Phenotypic and genotypic heterogeneity of peripheral T-cell lymphoma.

A series of 21 phenotypically characterised T-cell lymphomas histologically defined as lymphocytic, lymphoblastic, immunoblastic, AILD type, pleomorphic, T-zone and Lennert's T-cell lymphoma, were investigated for T-cell receptor (TcR) and immunoglobulin (Ig) gene rearrangements. Phenotypic analyses of frozen sections and cell suspensions were heterogeneous and in many cases no single T-cell marker recognised all of the malignant cells. Data derived by staining with antibodies reactive with antigens in paraffin embedded tissue were consistent with T NHL in all cases except lymphoblastic lymphoma. TcR gene rearrangements were observed in lymphocytic, lymphoblastic and immunoblastic lymphoma, however, in the remaining 14 phenotypically and histologically defined peripheral T-cell lymphomas, 2 showed rearrangement of TcR gamma and beta genes consistent with T NHL and 2 showed Ig JH rearrangements only, suggestive of either reactive T-cell populations masking cryptic disease or presence of tumour populations with aberrant gene rearrangement and expression of T lineage antigens.
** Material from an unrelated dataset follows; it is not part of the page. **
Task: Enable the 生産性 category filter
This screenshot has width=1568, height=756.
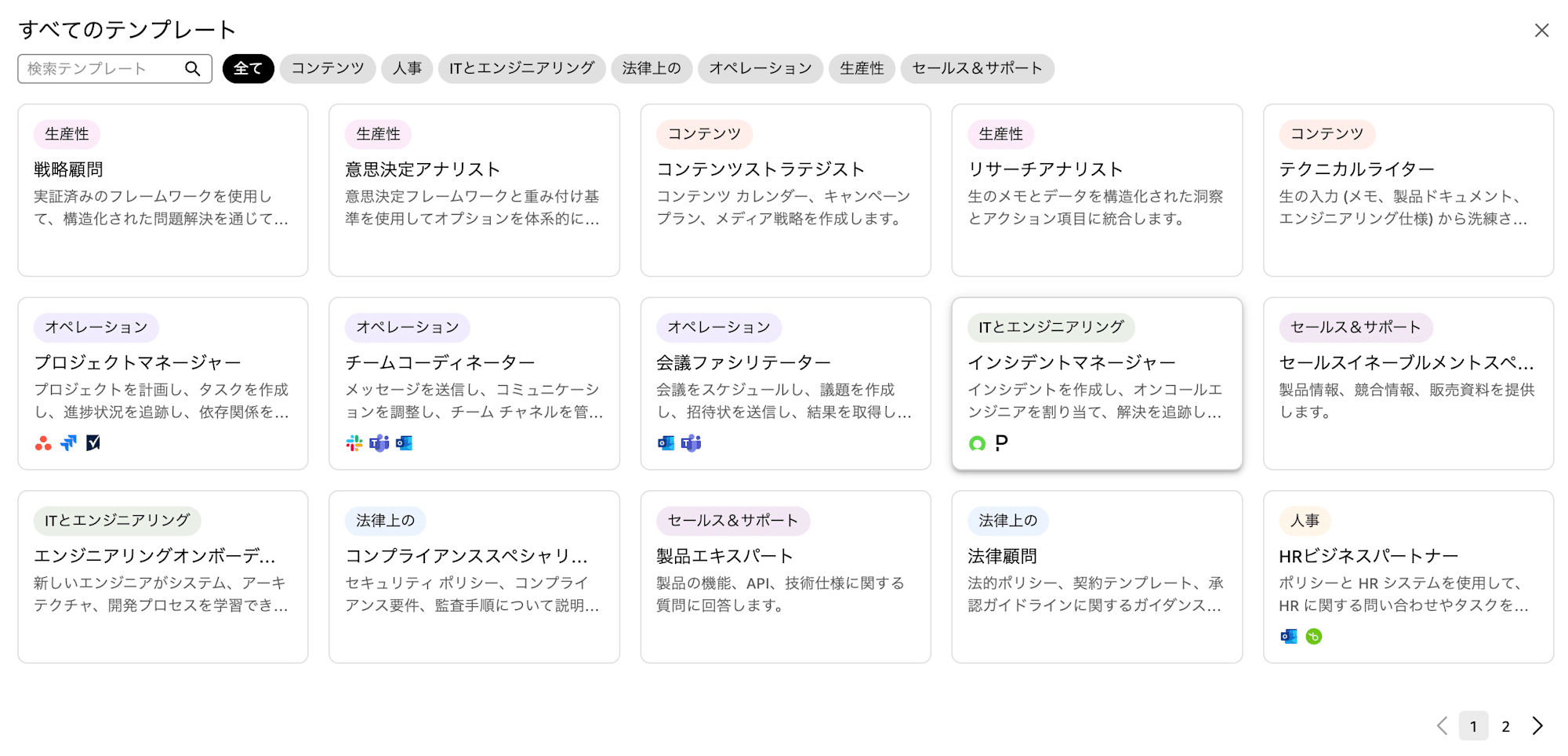Action: point(862,68)

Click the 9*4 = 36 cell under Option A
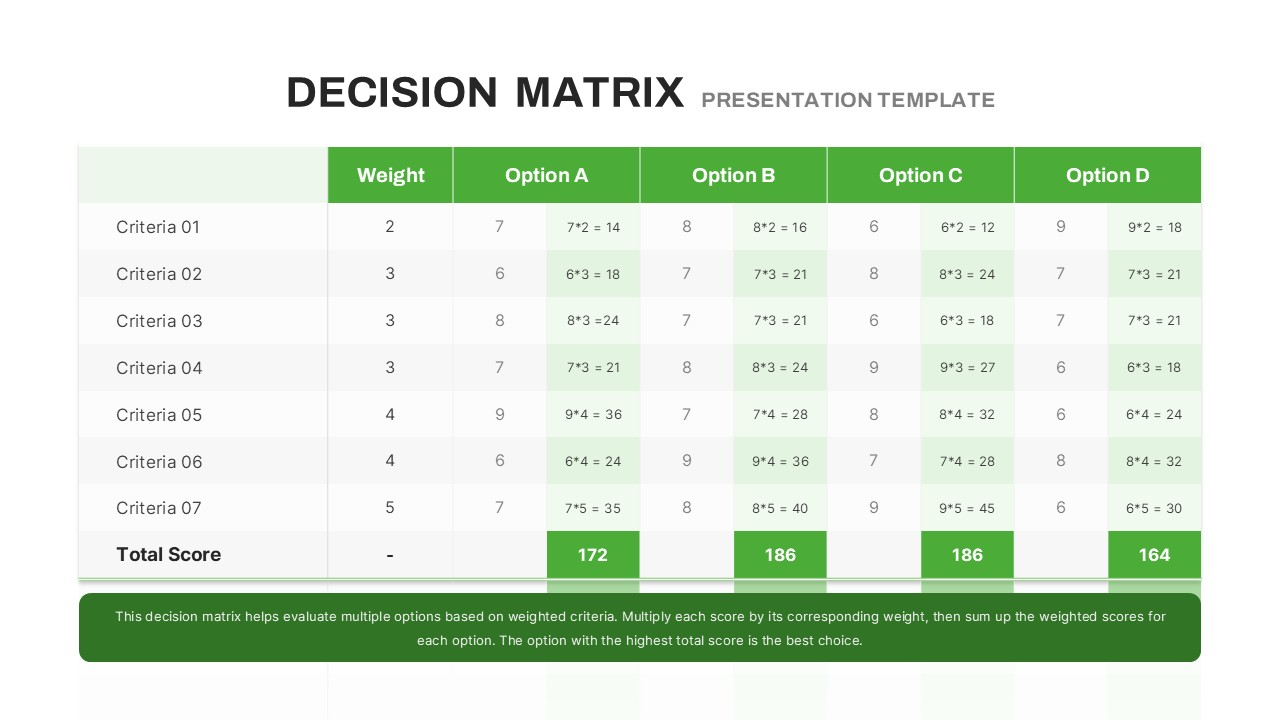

No Ig or TcR gene rearrangements were found in the remaining 10 cases, in which morphologically identifiable tumour cells comprised 10-90% of the cell population. In 3/6 cases tested some CD3 positive cells failed to stain with WT31 or beta F1, monoclonal antibodies that recognise determinants on combined TcR gamma beta or TcR beta chains respectively. Whether these cases represent tumours arising from an undetermined cell of origin or polyclonal expansions of T-cells remains to be determined. Our results confirm the phenotypic heterogeneity of histologically defined peripheral T-cell lymphoma and indicate that in these particular histological subtypes gene rearrangement analysis can also yield heterogeneous results which may be unhelpful in determining cell lineage and clonality.